BEGIN EXTRACTED INFORMATION
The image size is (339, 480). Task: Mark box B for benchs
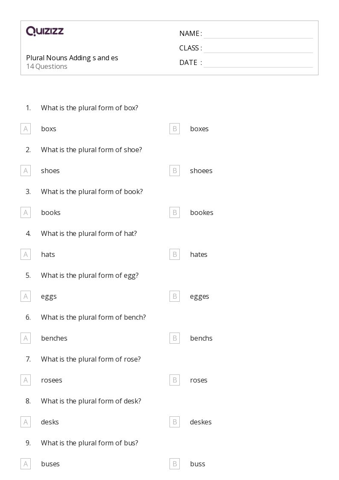coord(175,338)
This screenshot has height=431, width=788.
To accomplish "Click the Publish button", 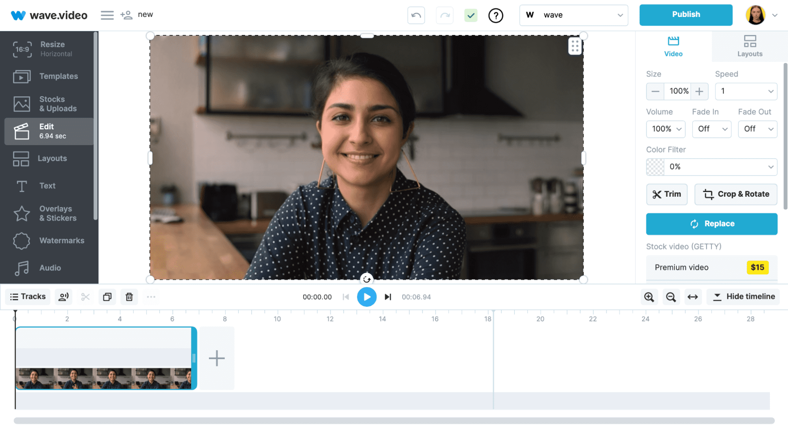I will (686, 15).
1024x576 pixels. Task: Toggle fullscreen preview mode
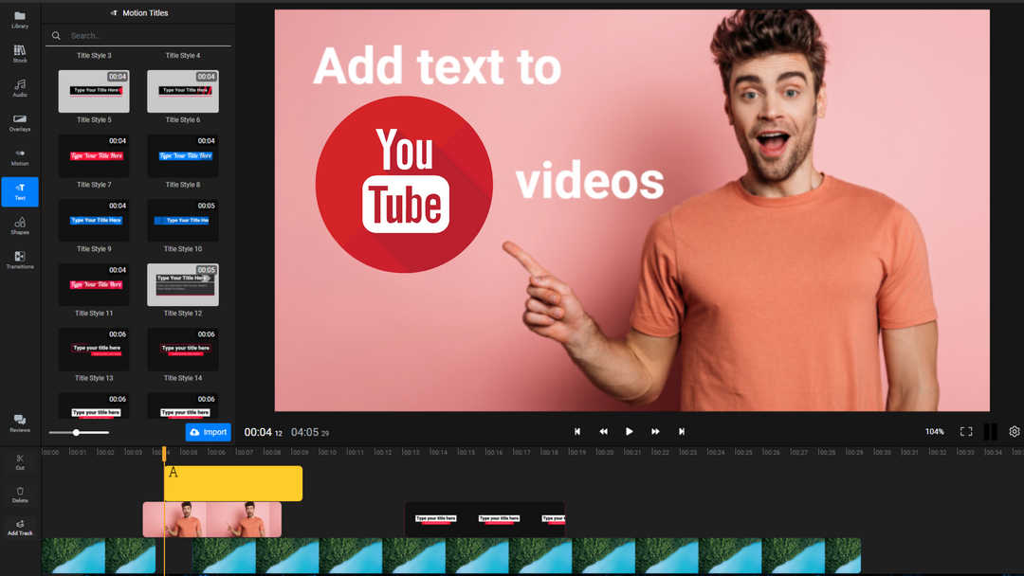point(966,431)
END EXTRACTED INFORMATION
● EXERCISE OBJECTIVE:
Edit everything from the line containing "1024x576 pixels. Task: Toggle" down to the last of the lines so that "preview" becomes "editing", keeping all else the same. Leave the pictures out of your answer.

● ANSWER IN FULL:
1024x576 pixels. Task: Toggle fullscreen editing mode
point(966,431)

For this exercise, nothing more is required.